Ask HN: Is GNUstep dead? - kunai

Hello everyone;<p>I code in Java quite a bit, but I was researching other cross-platform solutions, such as Mono and the GNUstep runtime.<p>GNUstep got me really curious. It's Cocoa, but open-source and fully cross-platform. Objective-C is elegant, simple, and a full subset of C, so why hasn't there been more uptake? Sure, it isn't very <i>pretty</i>, so to speak -- but you can make it pretty if you want it to be.<p>Why don't more people work on the project? It really does have potential.
======
runjake
_> so why hasn't there been more uptake?_

Because generally, those of us who are interested in that sort of thing just
use OS X.

 _> but you can make it pretty if you want it to be._

I theoretically could, for a short amount of time. But Cocoa is largely
developed in private by Apple.

It still sees substantial changes and additions that get flung upon us every
year. Hopefully those changes could get implemented before the next June WWDC,
but there aren't enough people interested in doing so.

 _> Why don't more people work on the project?_

Again, because those people just use OS X.

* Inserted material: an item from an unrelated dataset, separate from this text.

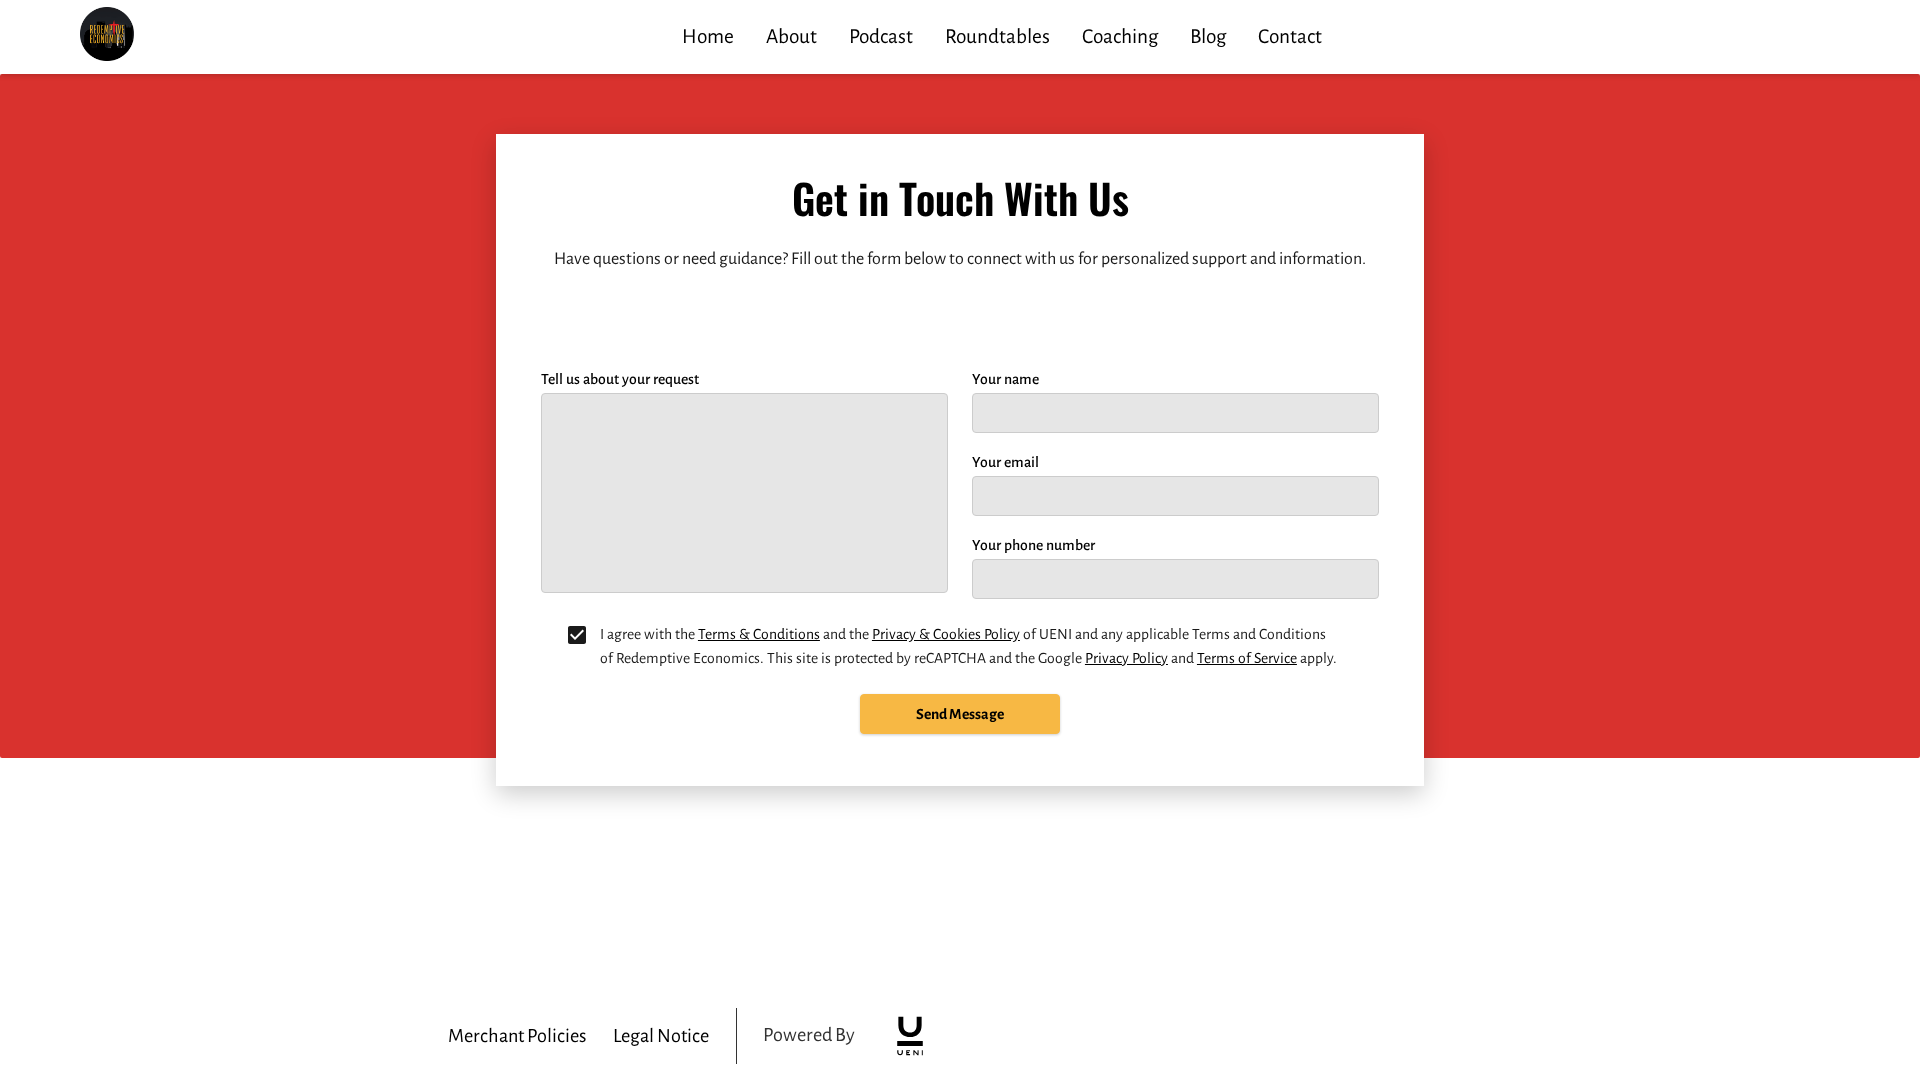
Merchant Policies (517, 1036)
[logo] (910, 1036)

In order to be successful, I think GNUstep would have to grow on its own
merits, similar to how Mono has grown, with its own popular frameworks and
technologies beyond just tracking Microsoft .NET. Mono also has the advantage
of using C#, which is more familiar to the masses, so who knows of GNUstep
could duplicate Mono's success.

Summary: The people who care just use OS X.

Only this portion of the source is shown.